— Exercise brief —
For each line below that holds the word "green", make a copy.

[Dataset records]
=== Section Start ===

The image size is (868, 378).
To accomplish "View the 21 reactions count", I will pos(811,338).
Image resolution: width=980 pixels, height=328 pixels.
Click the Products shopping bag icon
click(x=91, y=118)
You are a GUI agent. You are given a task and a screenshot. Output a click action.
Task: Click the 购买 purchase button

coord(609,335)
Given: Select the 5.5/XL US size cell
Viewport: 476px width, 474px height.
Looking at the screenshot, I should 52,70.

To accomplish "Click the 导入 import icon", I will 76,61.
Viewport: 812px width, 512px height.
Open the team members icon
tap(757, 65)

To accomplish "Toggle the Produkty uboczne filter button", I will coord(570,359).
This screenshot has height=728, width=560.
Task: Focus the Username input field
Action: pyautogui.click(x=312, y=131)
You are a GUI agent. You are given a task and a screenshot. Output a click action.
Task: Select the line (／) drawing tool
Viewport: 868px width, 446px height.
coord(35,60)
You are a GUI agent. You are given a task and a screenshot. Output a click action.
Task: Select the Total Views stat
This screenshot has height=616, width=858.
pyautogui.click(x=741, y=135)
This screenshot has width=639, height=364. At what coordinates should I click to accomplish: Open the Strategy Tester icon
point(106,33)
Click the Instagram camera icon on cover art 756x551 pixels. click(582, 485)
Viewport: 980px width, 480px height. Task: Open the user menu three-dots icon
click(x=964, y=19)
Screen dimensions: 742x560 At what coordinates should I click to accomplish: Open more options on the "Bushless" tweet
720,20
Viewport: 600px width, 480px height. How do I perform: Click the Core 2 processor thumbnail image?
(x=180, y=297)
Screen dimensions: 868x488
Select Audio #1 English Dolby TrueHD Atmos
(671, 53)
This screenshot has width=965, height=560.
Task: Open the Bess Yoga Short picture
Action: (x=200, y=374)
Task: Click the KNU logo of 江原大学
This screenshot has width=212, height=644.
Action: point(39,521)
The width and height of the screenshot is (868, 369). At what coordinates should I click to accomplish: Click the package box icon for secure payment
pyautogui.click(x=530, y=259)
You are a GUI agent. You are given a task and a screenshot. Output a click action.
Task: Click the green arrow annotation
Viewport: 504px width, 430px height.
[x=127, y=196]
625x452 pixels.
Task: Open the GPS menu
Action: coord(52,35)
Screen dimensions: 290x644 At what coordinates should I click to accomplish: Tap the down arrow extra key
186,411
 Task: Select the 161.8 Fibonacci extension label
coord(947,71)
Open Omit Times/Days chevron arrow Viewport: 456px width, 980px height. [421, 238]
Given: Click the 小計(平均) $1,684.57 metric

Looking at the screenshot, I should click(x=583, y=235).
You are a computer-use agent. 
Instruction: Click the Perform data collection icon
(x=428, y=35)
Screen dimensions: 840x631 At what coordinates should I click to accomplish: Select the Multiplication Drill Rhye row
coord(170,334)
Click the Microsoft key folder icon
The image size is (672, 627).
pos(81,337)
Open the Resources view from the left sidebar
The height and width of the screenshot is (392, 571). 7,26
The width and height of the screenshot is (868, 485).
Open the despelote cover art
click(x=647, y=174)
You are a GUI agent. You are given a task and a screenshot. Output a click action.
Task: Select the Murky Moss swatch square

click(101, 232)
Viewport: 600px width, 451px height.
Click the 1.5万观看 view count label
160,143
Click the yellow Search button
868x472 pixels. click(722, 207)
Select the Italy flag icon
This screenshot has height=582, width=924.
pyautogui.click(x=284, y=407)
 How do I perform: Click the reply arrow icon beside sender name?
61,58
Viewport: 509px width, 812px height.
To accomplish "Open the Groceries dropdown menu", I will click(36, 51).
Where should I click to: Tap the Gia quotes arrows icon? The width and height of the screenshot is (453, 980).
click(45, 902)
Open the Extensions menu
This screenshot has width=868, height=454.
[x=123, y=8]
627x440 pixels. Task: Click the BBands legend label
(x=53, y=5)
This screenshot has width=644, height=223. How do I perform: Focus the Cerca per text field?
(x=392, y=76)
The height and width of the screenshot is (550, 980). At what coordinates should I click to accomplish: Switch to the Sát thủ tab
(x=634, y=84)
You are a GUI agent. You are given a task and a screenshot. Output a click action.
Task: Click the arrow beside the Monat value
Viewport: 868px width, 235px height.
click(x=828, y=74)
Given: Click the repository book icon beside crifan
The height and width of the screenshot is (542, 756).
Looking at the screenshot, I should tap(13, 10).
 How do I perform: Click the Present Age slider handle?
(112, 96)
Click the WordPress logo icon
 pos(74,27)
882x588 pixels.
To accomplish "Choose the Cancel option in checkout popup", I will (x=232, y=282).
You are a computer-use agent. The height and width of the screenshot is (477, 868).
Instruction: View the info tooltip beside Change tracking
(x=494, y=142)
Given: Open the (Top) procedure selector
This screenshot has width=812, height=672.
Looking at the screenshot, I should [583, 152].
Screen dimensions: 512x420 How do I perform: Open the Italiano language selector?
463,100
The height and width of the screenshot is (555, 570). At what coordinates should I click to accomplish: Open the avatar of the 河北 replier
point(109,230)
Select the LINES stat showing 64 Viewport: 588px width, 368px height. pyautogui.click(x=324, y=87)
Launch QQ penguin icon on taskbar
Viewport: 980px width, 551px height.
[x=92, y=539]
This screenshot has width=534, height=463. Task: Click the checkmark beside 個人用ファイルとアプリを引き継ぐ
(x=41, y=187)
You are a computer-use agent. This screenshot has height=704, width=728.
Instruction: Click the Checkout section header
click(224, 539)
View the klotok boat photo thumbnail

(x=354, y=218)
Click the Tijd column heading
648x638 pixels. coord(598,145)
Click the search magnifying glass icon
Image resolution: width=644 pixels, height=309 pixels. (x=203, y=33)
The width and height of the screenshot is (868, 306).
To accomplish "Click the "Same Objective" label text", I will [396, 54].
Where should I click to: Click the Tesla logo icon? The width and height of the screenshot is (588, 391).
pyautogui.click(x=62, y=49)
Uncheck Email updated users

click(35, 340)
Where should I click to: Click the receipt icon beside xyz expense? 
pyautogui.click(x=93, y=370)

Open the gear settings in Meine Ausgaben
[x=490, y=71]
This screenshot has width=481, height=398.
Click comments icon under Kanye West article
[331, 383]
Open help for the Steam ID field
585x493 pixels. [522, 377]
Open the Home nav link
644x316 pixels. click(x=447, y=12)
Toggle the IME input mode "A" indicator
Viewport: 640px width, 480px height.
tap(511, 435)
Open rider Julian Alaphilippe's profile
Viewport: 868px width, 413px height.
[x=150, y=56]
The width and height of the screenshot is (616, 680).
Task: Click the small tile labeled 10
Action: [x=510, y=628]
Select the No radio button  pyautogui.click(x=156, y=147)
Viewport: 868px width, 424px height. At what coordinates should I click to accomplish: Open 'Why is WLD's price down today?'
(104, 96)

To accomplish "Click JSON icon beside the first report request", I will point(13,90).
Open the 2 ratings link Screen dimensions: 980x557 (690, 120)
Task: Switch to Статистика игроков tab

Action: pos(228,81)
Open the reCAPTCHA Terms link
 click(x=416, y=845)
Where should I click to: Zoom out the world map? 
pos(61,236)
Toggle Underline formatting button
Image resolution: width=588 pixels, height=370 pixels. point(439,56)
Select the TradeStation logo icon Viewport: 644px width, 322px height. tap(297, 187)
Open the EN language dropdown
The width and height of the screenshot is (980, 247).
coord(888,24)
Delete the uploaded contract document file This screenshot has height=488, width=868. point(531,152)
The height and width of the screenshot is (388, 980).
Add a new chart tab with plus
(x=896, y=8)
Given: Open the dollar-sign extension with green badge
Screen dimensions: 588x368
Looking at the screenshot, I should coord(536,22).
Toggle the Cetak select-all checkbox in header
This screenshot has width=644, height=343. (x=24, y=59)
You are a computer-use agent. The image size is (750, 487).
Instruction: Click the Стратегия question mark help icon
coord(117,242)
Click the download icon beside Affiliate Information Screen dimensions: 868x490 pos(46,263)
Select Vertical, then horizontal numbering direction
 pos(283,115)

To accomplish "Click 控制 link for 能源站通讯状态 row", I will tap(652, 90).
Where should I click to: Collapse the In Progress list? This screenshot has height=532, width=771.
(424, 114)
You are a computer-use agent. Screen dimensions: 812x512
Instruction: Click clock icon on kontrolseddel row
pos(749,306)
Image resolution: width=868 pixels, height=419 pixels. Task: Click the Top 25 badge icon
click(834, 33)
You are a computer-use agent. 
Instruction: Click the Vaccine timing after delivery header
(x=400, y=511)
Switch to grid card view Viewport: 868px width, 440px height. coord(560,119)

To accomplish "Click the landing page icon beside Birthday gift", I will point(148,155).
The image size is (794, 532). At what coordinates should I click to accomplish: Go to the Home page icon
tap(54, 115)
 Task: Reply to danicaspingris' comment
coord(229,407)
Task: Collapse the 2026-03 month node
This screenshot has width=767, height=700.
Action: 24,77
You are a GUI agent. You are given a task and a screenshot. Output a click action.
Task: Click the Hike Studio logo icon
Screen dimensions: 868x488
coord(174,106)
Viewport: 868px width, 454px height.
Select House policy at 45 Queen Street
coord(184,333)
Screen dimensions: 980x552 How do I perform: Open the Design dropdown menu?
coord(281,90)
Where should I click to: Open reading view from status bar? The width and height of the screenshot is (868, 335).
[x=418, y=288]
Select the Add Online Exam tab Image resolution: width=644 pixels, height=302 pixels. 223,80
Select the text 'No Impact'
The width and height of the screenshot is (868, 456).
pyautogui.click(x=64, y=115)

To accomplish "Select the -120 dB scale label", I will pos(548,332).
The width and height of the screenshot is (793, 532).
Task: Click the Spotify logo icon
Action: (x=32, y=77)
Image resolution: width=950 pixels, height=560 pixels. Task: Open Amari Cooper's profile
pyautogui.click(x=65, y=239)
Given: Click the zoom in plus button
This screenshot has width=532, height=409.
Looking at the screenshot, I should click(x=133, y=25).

=== Section End ===

— Solution to this exercise —
Task: Click the green arrow annotation
Given: Open the dollar-sign extension with green badge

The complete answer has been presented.